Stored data
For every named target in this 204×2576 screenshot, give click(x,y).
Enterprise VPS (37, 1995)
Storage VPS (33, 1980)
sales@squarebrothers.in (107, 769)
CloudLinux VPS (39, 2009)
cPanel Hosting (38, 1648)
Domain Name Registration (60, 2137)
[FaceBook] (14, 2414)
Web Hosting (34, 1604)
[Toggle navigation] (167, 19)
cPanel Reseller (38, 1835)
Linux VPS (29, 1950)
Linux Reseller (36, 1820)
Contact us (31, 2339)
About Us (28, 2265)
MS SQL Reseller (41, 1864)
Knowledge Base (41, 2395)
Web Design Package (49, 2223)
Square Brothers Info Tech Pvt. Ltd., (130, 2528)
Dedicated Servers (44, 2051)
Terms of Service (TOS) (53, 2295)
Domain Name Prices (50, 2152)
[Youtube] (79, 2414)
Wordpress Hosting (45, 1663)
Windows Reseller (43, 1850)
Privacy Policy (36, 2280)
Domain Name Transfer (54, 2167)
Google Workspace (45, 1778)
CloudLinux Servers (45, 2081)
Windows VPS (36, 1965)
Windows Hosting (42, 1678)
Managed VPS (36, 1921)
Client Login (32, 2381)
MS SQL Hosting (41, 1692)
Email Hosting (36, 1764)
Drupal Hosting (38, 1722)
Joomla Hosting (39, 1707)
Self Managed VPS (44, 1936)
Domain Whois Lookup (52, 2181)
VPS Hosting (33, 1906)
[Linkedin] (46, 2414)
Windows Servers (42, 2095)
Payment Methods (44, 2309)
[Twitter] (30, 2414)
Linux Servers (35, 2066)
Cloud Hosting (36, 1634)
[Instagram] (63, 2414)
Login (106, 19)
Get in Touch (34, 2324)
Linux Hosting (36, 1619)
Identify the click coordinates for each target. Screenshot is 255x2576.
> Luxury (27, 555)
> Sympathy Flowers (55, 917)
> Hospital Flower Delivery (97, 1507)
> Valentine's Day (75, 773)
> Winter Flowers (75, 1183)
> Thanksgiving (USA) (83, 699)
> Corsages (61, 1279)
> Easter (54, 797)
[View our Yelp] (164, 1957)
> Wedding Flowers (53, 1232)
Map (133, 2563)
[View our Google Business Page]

Your objective
Above are the records; copy exactly the lines from the line with "Domain Name Transfer (54, 2167)" through the line with "[Instagram] (63, 2414)", both included.

Written response
Domain Name Transfer (54, 2167)
Google Workspace (45, 1778)
CloudLinux Servers (45, 2081)
Windows VPS (36, 1965)
Windows Hosting (42, 1678)
Managed VPS (36, 1921)
Client Login (32, 2381)
MS SQL Hosting (41, 1692)
Email Hosting (36, 1764)
Drupal Hosting (38, 1722)
Joomla Hosting (39, 1707)
Self Managed VPS (44, 1936)
Domain Whois Lookup (52, 2181)
VPS Hosting (33, 1906)
[Linkedin] (46, 2414)
Windows Servers (42, 2095)
Payment Methods (44, 2309)
[Twitter] (30, 2414)
Linux Servers (35, 2066)
Cloud Hosting (36, 1634)
[Instagram] (63, 2414)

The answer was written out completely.